2. Addition of Rs. 13,00,000/- for discarded stock.
3. Disallowance of depreciation of Rs. 1,79,376/-.
4. Non-consideration of setoff of brought forward losses of Rs. 40,12,263/-.

Issue-wise Detailed Analysis:

1. Addition of Rs. 11,81,900/- as Suppressed Sales:

The appellant contested the addition of Rs. 11,81,900/- as suppressed sales, which arose from a discrepancy between the sales reported in the books and the sales as per stock statements submitted to the bank. The Assessing Officer (AO) found a difference of Rs. 11,81,900/- in the sales figures and concluded that this amount represented suppressed sales. The appellant argued that the discrepancy was due to a clerical error where the sale of fixed assets was mistakenly included in trading sales. The AO rejected this explanation and added the amount to the income of the appellant.

The Commissioner of Income Tax (Appeals) [CIT(A)] sustained the AO's addition, noting that the appellant failed to produce the stock register and did not provide sufficient evidence to support the claim of clerical error.

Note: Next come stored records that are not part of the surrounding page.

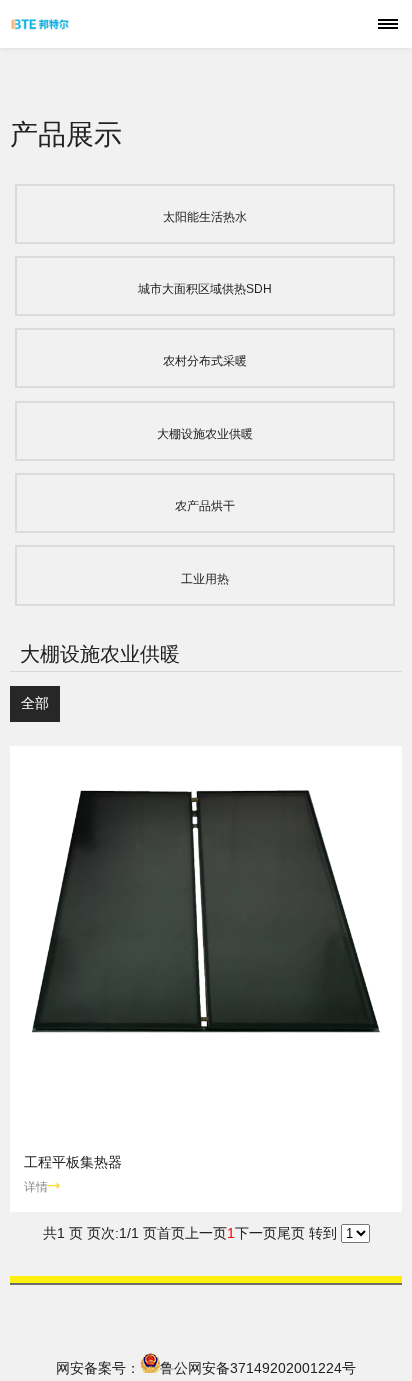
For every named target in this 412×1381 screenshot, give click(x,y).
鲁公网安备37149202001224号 (258, 1368)
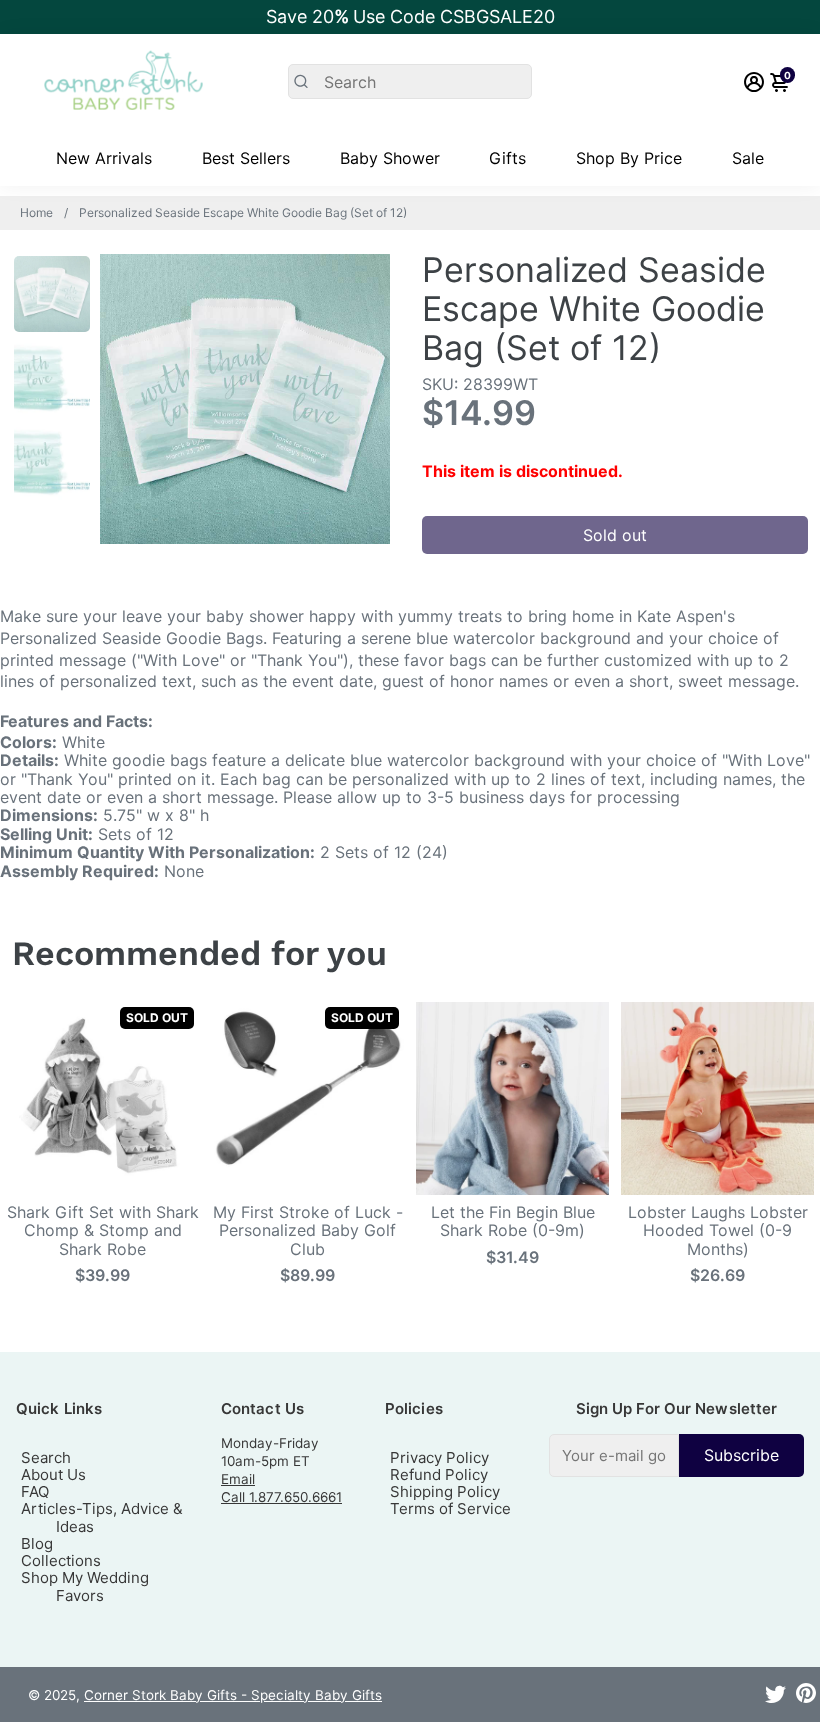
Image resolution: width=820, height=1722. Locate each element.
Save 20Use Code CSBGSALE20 (410, 16)
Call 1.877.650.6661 (281, 1497)
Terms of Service (450, 1508)
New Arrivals (104, 158)
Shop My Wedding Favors (85, 1586)
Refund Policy (439, 1474)
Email (238, 1479)
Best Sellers (246, 158)
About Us (53, 1474)
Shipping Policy (445, 1491)
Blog (37, 1543)
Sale (748, 158)
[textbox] (614, 1455)
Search (46, 1457)
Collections (61, 1560)
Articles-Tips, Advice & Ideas (102, 1517)
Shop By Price (629, 158)
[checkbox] (676, 1455)
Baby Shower (390, 158)
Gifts (507, 158)
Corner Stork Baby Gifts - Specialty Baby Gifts (233, 1695)
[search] (410, 81)
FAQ (35, 1491)
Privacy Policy (439, 1457)
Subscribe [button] (741, 1455)
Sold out (615, 535)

The CIT(A) also rejected new evidence presented by the appellant during the remand proceedings, considering it fresh evidence that should have been submitted earlier.

The Income Tax Appellate Tribunal (ITAT) found that the AO and CIT(A) had not adequately considered the evidence provided by the appellant, including the excise return and sale invoice of machinery. The ITAT observed that the AO's reliance on the suppression of sales was misplaced and directed the AO to re-examine the issue, considering all the evidence, including the new evidence presented before the CIT(A). The ITAT set aside the CIT(A)'s order and allowed the grounds for statistical purposes.

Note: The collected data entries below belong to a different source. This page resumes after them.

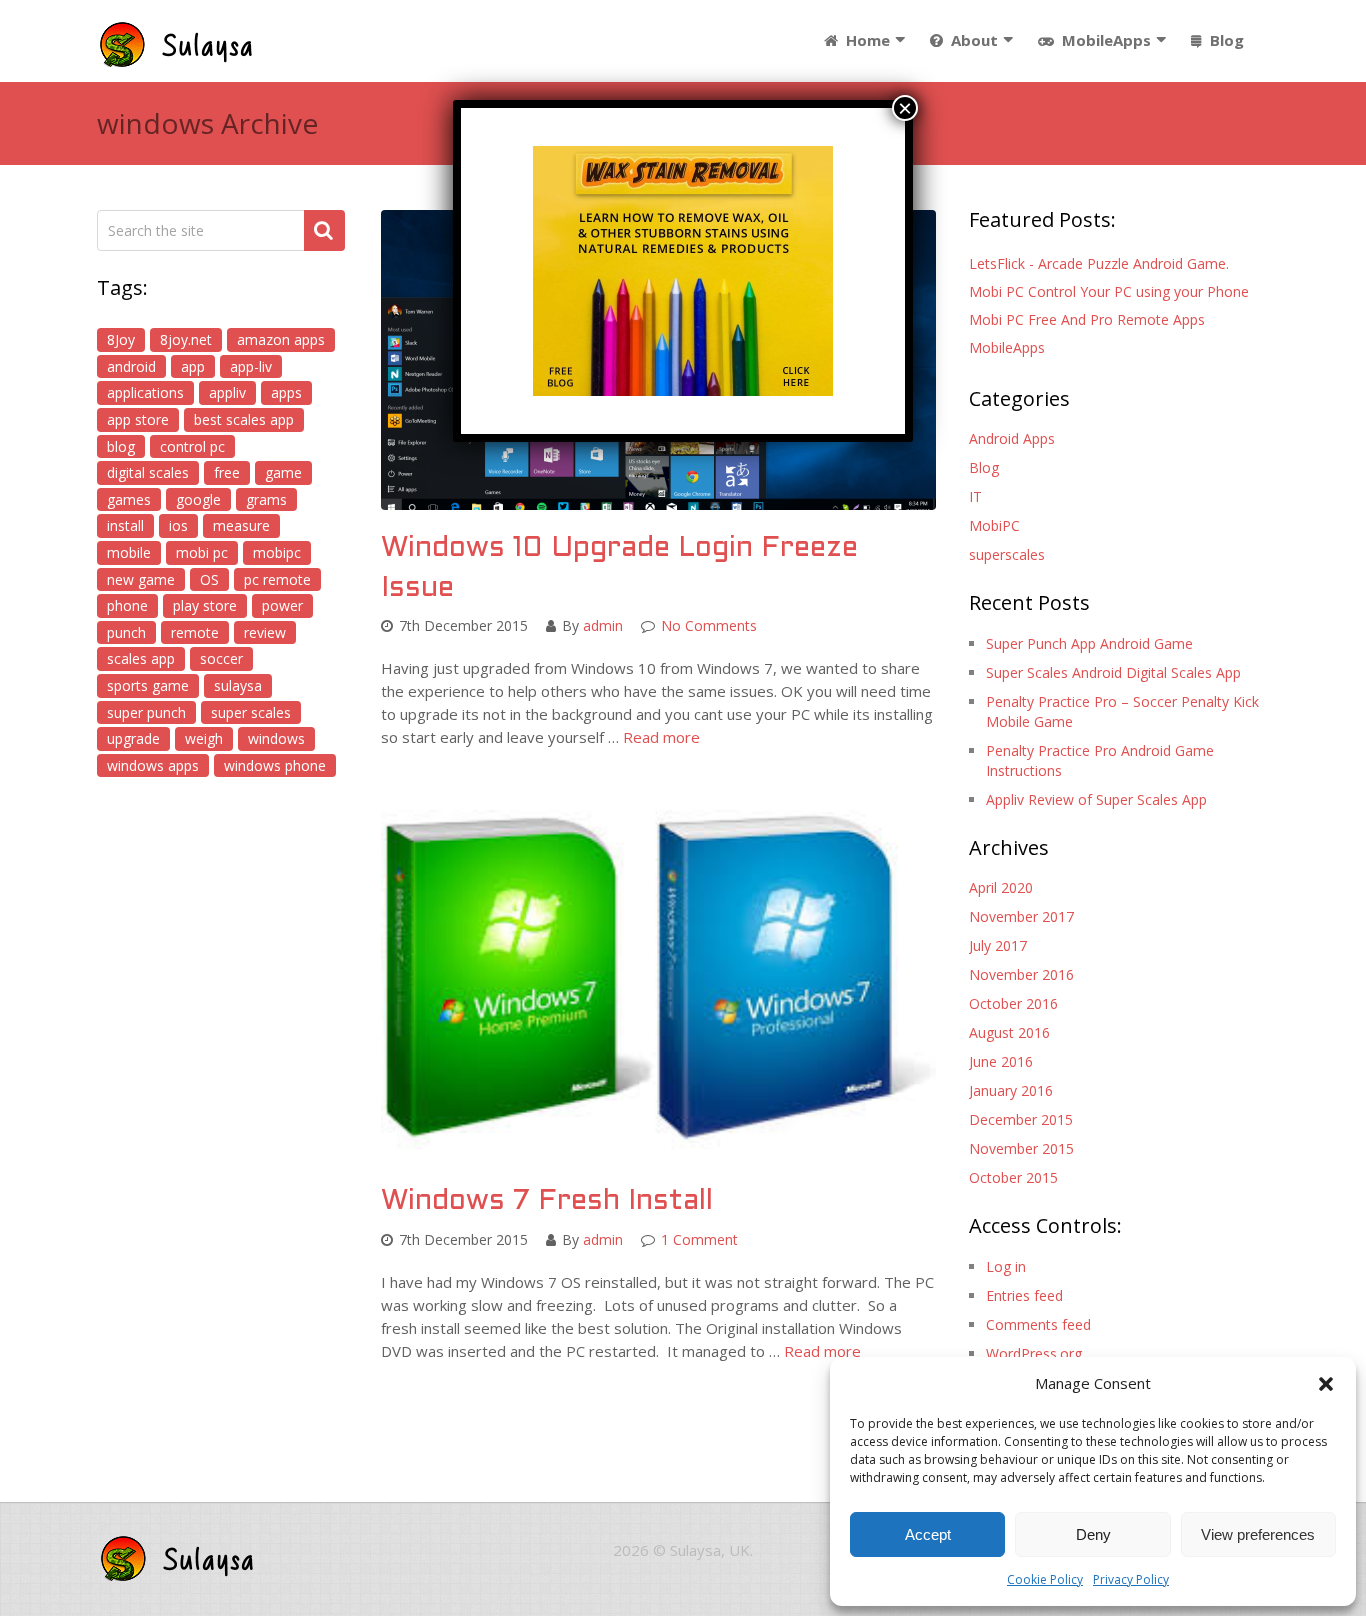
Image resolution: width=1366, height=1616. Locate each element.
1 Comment (699, 1239)
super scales (251, 712)
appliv (227, 392)
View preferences (1258, 1534)
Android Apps (1012, 438)
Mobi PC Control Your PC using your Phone (1109, 291)
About (972, 40)
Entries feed (1024, 1295)
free (227, 472)
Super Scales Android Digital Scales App (1113, 672)
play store (205, 605)
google (198, 499)
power (282, 605)
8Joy (121, 339)
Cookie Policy (1045, 1579)
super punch (146, 712)
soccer (221, 658)
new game (141, 579)
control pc (192, 446)
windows (276, 738)
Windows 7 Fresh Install (547, 1202)
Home (866, 40)
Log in (1006, 1266)
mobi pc (202, 552)
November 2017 (1021, 916)
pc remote (277, 579)
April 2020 (1001, 887)
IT (975, 496)
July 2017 (998, 945)
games (129, 499)
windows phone (275, 765)
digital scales (148, 472)
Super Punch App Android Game (1089, 643)
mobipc (277, 552)
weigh (204, 738)
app (193, 366)
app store (138, 419)
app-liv (251, 366)
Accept (928, 1534)
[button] (1326, 1384)
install (125, 525)
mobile (129, 552)
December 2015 (1021, 1119)
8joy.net (186, 339)
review (265, 632)
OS (209, 579)
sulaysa (238, 685)
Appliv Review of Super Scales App (1096, 799)
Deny (1093, 1534)
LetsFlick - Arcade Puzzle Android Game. (1099, 263)
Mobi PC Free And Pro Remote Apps (1087, 319)
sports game (148, 685)
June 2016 (1001, 1061)
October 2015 (1013, 1177)
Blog (1225, 40)
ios (178, 525)
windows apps (153, 765)
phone (127, 605)
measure (241, 525)
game (283, 472)
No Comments (709, 625)
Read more (661, 737)
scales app (141, 658)
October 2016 (1013, 1003)
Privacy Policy (1131, 1579)
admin (603, 625)
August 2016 (1009, 1032)
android (131, 366)
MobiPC (994, 525)
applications (145, 392)
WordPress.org (1034, 1353)
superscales (1007, 554)
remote (195, 632)
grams (266, 499)
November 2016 (1021, 974)
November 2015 (1021, 1148)
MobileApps (1104, 40)
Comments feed (1038, 1324)
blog (121, 446)
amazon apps (281, 339)
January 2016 (1011, 1090)
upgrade (133, 738)
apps (286, 392)
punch (126, 632)
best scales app (244, 419)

2. Addition of Rs. 13,00,000/- for Discarded Stock:

The appellant claimed a write-off of Rs. 13,00,000/- for unserviceable and unusable finished stock at its Nashik unit. The AO rejected the claim, arguing that PVC insulated wire cables could not be easily damaged by rain and that the appellant failed to provide sufficient details regarding the discarded stock.

The CIT(A) upheld the AO's decision, noting that the appellant did not produce the stock register or specify the mode of disposal of the discarded stock. The CIT(A) also questioned why the Chartered Engineer's (CE) report was not presented earlier.

The ITAT found that the revenue authorities had not challenged the veracity of the CE's report and that the appellant had provided sufficient evidence to support the claim of discarding the stock. The ITAT allowed the write-off of Rs. 13,00,000/- and set aside the CIT(A)'s order on this issue.

3. Disallowance of Depreciation of Rs. 1,79,376/-:

The AO disallowed the depreciation claimed by the appellant for the Nashik unit, arguing that no manufacturing or business activities were carried out from this factory. The CIT(A) restored the issue to the AO to verify the exact depreciation claimed and disallow the same.

The ITAT found that the CIT(A)'s direction to disallow depreciation was incorrect, as some activity or usage of the factory and furniture and fixture would still occur, even if the unit was closed for production. The ITAT modified the CIT(A)'s direction and instructed the AO to allow depreciation as per law.

4. Non-Consideration of Setoff of Brought Forward Losses of Rs. 40,12,263/-:

The appellant raised an additional ground of appeal regarding the setoff of brought forward losses amounting to Rs. 40,12,263/-. The CIT(A) did not adjudicate this ground.

The ITAT directed the AO to allow the setoff of brought forward losses as per law and recompute the income/loss of the appellant accordingly. This ground was allowed for statistical purposes.

Conclusion:

The ITAT allowed the appeal filed by the appellant, directing the AO to re-examine the issues related to suppressed sales and depreciation, allow the write-off for discarded stock, and consider the setoff of brought forward losses. The appeal was treated as allowed for statistical purposes.